** What you need to do **
Omit the pictures and copy the entries exactly.

== Records supplied

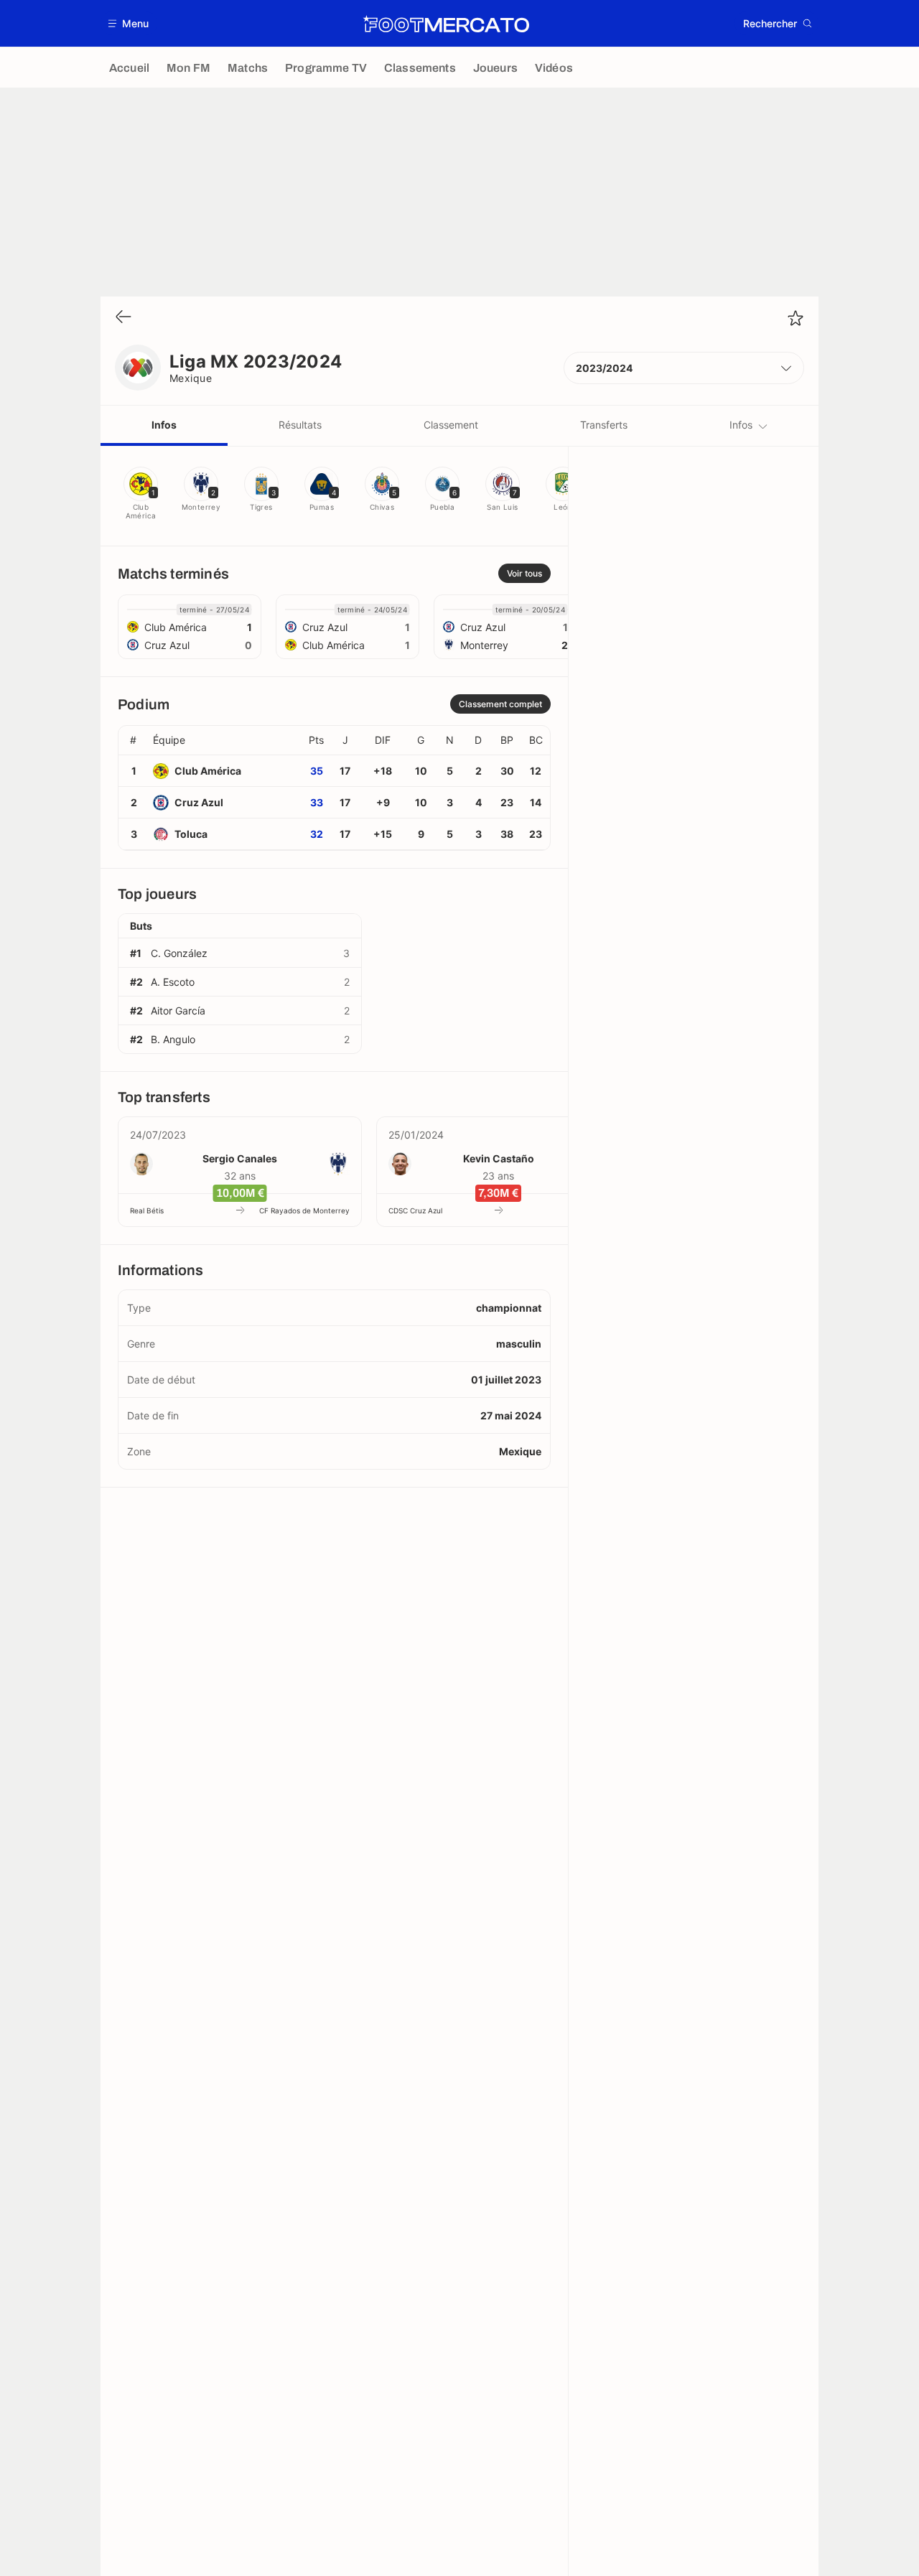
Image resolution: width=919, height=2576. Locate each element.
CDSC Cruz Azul (415, 1210)
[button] (129, 23)
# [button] (133, 740)
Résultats (300, 425)
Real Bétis (147, 1210)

====

** Problem solution **
Image resolution: width=919, height=2576. Locate each element.
CDSC Cruz Azul (415, 1210)
[button] (129, 23)
# [button] (133, 740)
Résultats (300, 425)
Real Bétis (147, 1210)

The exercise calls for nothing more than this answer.